Gray underwent a series of nocturnal meditations at the Rollright Stones, a prehistoric site in the Cotswolds, in which he hoped to commune with spiritual energies that he believed existed there. He published his subsequent ideas as The Rollright Ritual in 1975. In this book, he described a ritual that occultists could perform at the site which drew heavily upon the practices carried out by Cochrane.

Gray worked with Robert Cochrane.
Cochrane's letters to Gray survive and are a key source for understanding his beliefs.
In 1982, Gray met with the California-based Wiccans Dave and Ann Finnin, who were then visiting England to learn more about Cochrane. He gave them a ritual cord in his possession that had once belonged to Cochrane and put them in contact with Cochrane's fellow Clan member, Evan John Jones.

==Sangreal Sodality==

"Real esotericism was not just dressing up in handsome robes and manipulating symbols for the sake of so doing. It was knowing how to apply the meaning of such symbols to Life itself, for the purpose of altering or directing its energy in accordance with intention. For example, a Magical Sword was not the physical symbol one handles in Temple practice, but its qualities as applied to the human being. Flexibility, sharpness, keenness, brightness, pointedness of action, and everything else to be thought of in connection with a well-balanced blade."

## Questions on the material
a - Reproduce part of the passage about Gray word for word, starting at the words "Gray underwent a" and ending after the words "with Robert Cochrane.".
b - According to the passage about Gray, in what year did Gray publish The Rollright Ritual?
c - Extend the passage about Gray, picking up right after its final sentence.
The entries that come next have nothing to do with the passage about Gray.

## Material provided
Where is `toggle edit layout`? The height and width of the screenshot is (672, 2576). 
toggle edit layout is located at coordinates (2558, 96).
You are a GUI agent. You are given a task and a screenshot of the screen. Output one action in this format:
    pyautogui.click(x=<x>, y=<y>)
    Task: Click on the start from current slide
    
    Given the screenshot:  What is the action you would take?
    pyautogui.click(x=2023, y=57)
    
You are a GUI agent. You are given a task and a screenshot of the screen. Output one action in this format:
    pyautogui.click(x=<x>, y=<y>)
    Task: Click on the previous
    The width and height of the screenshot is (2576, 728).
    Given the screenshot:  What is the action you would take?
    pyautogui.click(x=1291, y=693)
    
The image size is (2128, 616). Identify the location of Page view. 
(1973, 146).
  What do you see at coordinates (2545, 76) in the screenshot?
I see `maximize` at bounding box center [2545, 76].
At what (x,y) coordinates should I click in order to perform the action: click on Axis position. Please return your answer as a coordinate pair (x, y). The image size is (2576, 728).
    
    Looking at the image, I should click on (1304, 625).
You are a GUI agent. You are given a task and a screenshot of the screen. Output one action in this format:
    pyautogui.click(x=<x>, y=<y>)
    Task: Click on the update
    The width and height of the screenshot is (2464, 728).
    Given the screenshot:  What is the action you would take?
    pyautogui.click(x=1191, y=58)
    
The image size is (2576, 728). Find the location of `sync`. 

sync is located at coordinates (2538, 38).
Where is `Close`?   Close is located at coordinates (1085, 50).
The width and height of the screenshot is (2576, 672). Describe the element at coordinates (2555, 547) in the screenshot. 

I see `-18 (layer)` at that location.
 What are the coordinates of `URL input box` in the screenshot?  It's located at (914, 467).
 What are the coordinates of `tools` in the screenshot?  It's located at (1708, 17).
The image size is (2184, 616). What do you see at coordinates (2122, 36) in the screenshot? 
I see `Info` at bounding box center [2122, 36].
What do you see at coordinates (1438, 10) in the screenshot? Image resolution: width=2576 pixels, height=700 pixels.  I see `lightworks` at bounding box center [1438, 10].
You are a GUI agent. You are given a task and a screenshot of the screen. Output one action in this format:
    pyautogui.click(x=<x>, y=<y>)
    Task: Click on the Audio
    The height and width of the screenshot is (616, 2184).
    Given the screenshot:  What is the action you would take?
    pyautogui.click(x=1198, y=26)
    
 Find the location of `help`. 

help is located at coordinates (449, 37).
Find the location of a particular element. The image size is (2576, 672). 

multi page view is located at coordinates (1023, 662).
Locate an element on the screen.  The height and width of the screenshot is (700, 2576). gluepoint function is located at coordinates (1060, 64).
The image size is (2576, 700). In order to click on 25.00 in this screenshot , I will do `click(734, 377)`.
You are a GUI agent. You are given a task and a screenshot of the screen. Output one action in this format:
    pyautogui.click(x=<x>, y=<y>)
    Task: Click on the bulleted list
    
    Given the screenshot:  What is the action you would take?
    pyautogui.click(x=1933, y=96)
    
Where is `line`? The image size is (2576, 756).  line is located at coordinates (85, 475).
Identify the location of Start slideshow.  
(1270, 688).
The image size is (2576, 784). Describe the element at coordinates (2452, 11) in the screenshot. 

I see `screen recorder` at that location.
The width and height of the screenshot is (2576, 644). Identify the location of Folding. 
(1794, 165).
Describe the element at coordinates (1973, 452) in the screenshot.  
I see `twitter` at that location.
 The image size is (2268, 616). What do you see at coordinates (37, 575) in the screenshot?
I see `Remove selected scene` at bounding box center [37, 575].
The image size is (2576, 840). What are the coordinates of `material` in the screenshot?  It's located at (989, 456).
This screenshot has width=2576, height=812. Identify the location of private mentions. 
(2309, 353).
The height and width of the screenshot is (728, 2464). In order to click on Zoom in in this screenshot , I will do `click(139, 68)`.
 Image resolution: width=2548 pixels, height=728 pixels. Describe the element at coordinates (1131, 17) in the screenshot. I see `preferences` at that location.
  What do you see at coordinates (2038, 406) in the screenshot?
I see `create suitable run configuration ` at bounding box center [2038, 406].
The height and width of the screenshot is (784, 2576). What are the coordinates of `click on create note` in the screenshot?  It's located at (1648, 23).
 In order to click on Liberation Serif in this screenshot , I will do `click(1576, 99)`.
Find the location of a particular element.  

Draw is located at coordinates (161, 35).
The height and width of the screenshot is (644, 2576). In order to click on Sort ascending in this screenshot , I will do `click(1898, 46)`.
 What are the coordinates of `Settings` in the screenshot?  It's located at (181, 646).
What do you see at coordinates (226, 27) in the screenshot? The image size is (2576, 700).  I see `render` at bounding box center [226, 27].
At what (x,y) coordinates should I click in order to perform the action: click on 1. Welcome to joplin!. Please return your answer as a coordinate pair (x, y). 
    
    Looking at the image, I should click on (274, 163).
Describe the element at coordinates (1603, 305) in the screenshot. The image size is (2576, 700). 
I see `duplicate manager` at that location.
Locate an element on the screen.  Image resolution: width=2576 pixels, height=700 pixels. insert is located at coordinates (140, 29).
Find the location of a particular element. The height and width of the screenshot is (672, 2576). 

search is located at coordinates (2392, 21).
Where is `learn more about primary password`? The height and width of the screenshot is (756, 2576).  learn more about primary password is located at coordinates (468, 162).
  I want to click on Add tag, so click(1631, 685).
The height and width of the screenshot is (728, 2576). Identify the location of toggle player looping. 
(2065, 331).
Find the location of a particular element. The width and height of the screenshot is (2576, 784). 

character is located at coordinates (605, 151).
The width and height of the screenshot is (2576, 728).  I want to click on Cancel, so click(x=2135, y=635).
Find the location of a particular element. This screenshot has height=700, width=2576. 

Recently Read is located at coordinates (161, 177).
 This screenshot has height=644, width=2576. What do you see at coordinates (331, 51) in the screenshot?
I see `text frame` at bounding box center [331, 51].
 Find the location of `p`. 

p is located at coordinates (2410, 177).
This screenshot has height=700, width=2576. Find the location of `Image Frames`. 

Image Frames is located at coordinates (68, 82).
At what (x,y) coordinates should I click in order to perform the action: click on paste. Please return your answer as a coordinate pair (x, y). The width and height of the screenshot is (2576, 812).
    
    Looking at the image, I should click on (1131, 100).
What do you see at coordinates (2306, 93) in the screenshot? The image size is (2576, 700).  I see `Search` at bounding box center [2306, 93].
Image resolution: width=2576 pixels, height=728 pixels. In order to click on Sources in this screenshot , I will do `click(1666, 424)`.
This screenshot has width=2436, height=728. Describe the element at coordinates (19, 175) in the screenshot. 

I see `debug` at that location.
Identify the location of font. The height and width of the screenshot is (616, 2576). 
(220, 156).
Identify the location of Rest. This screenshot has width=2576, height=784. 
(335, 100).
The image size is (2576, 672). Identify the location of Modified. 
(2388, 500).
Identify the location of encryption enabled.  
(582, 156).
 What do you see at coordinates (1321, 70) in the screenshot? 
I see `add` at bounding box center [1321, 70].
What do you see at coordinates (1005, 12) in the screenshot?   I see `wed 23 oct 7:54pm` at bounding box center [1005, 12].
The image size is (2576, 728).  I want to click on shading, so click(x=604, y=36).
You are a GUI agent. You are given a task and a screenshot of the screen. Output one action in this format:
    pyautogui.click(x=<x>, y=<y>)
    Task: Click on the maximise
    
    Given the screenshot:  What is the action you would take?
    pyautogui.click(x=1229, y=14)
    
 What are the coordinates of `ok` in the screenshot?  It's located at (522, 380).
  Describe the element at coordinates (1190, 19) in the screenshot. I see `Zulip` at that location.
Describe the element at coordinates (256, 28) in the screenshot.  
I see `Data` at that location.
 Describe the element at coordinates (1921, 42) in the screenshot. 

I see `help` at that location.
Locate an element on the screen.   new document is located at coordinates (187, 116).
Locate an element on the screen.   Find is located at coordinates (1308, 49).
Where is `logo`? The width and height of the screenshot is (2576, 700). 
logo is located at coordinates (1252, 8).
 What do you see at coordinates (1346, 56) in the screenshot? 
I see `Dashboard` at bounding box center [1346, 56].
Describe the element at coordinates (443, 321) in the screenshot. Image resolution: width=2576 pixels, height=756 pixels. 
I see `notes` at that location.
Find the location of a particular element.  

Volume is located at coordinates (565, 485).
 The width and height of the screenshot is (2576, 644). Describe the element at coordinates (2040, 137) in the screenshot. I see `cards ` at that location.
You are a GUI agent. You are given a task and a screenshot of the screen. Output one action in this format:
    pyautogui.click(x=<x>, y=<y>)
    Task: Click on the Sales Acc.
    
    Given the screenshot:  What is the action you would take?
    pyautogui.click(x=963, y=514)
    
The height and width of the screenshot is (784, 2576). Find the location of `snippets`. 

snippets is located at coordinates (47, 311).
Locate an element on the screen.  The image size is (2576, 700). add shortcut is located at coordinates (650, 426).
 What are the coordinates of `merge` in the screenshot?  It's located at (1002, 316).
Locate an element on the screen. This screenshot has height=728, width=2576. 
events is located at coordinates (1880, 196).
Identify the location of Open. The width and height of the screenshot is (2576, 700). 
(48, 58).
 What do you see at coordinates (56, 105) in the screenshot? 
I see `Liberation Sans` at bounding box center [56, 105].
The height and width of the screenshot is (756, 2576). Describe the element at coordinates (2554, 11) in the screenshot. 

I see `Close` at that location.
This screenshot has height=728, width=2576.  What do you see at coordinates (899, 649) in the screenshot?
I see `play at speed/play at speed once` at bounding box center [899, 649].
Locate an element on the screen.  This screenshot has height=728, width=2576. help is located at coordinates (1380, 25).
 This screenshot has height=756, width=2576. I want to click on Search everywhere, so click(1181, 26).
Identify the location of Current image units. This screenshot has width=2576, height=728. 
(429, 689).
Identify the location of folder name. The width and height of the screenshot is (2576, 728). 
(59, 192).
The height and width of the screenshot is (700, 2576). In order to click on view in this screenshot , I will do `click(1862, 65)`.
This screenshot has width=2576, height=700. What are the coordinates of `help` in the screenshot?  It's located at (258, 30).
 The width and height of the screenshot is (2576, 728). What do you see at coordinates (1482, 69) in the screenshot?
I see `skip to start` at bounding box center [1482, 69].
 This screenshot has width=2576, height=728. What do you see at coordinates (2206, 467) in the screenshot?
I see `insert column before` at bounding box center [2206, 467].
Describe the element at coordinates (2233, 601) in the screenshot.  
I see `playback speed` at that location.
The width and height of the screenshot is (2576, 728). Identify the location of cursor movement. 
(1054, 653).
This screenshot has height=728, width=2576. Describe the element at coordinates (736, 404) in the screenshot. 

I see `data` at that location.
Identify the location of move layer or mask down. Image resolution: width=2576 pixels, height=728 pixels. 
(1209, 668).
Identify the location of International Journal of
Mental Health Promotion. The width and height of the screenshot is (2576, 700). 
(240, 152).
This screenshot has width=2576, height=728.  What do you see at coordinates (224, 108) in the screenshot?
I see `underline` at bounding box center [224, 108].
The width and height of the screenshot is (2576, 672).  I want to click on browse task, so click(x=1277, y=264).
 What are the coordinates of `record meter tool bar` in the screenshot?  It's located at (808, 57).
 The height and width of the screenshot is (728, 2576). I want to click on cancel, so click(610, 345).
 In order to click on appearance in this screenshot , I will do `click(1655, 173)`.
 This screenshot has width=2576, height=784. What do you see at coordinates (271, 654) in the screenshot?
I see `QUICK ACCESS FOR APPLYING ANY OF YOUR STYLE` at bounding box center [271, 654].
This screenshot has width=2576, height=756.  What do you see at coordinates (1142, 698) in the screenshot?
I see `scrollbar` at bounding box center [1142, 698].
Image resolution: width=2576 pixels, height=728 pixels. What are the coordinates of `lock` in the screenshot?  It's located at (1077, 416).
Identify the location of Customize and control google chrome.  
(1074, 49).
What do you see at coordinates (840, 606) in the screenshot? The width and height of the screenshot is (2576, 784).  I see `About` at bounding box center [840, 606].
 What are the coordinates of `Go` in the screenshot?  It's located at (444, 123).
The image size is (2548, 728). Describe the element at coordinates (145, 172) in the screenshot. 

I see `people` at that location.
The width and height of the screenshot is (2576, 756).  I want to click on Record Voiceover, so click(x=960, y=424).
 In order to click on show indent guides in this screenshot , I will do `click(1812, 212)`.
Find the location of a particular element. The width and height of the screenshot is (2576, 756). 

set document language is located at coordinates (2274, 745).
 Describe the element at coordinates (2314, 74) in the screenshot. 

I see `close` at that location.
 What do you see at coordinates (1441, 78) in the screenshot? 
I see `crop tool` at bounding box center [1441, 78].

## Answers for each item
a -
Gray underwent a series of nocturnal meditations at the Rollright Stones, a prehistoric site in the Cotswolds, in which he hoped to commune with spiritual energies that he believed existed there. He published his subsequent ideas as The Rollright Ritual in 1975. In this book, he described a ritual that occultists could perform at the site which drew heavily upon the practices carried out by Cochrane.

Gray worked with Robert Cochrane.

b - 1975

c -
— William G. Gray

The Sangreal Sodality is a spiritual brotherhood of the Western Inner Tradition founded by William G. Gray and Jacobus G. Swart, and was officially launched by them on 19 November 1980 on the occasion of the official inauguration of the first Sangreal Sodality Temple named "Domine Dirige Nos" in Johannesburg, South Africa, and the induction of the first initiated member of this brotherhood. Chapters and Temples of the Sangreal Sodality have been established in South Africa, Latin America, North America, Britain and Europe.

The designation “Sangreal Sodality” speaks of spiritual principles and ideals which prompted its foundation. The term "Sangreal" is understood in this brotherhood to be "Sang" ("blood") and "Real" ("authentic)". the basic premise being the "True Identity" and "Inner Values" within each single human individual. The term sodality derives from a Latin root referring to a "Comradeship."

Since the Sangreal concept means bringing out the very best in everyone which their own "Inner Identities" can offer, "Sangreal Sodality" is open to all those intent on a process of personal spiritual development, here considered the most ideal path to Self-discovery and service to our fellow humankind.

Members of the Sangreal Sodality gather in Temples, Lodges or Chapters. These are operated independently of one another. Individuals who agree with, or feel inspired by, the teachings and practices expounded in the basic textbooks of the Sangreal Sodality, may set up a Temple, Lodge or Chapter. Such a working circle is deemed an autonomous grouping, which may link with other such groups, or remain independent in accordance with preference. As such, each group is responsible for its personal self-government, financing, and organisation.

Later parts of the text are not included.